To mechanically mix I (33,0 g, 75 mmol 99: 1 TRANS/CIS). The mixture was stirred at 20 to 25oC until complete dissolution of the solids, when the two phases became clear. The mixture was allowed to settle and then separated the layers. Aqueous (lower) phase was extracted with ethyl acetate (50 ml). The organic layers were combined and then washed with saturated aqueous sodium chloride (50 ml). To a well stirred solution in ethyl acetate was slowly added concentrated hydrochloric acid (12 M, 6,25 ml, 75 mmol). While adding the product crystallized. The mixture was concentrated in vacuo (200 mbar (2104PA), replacing ethyl acetate as needed, as long as the water content of the solution was less than 0.1 mg/ml at a volume of 150 ml and the Mixture was cooled to 20 - 22oC and then stirred for 12 - 18 h at this temperature. The mixture was filtered and the filter cake was washed with ethyl acetate (CH ml). The product was air-dried, then dried in vacuum [100 mbar (1104PA) a stream of nitrogen, 45 - 50oC] up to constant weight.
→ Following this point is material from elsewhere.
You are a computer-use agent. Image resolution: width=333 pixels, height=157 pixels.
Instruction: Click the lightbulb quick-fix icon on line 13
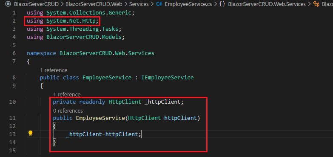click(30, 134)

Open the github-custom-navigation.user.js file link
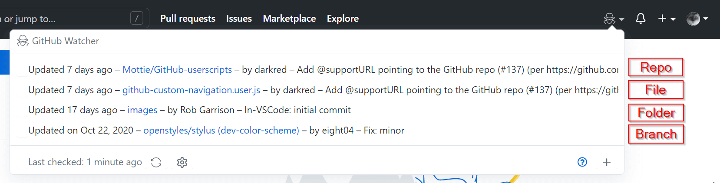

Output: 26,4 g (98% yield, 64% of the total output of hydroxysulfonic 11) of the crude hydrochloride aminosulfonic 1 in the form of a white crystalline solid.
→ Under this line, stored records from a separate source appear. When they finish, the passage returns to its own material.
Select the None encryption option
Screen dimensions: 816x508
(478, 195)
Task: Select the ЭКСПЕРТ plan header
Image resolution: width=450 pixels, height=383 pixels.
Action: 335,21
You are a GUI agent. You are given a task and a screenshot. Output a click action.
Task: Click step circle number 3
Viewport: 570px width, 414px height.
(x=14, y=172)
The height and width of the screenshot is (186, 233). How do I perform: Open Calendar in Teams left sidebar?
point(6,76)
Jhud: more than 99% (method described above).

Stage H: Methodology pmida 1 (26,4 g, 73 mmol) in water (70 ml) was heated at 90 - 95oC to dissolve the solid. To a hot solution was added activated charcoal (Darco kV, 0.26 g) and the mixture was stirred for 15 min at 90 - 95oC. the Mixture was filtered hot (85 - 90oC) through the well-washed layer accelerator filtering (Super Cel). The filtered precipitate was washed with boiling water (9 ml). The filtrate and washing the precipitate were combined and the product was allowed to crystallize by cooling a well-mixed solution to 60oC. the Mixture was stirred for 1 h at 60oC or up until the product has not been turned into a thermodynamically more stable polyhydrate crystalline form. The mixture is then slowly cooled to 3oC and then was stirred for 1 h at this temperature. The mixture was filtered cold filtering using the mother solution for rinsing the precipitate. The product was air-dried, then dried in vacuum [100 mbar (1104PA), the stream of nitrogen, 45 - 50oC] up to constant weight.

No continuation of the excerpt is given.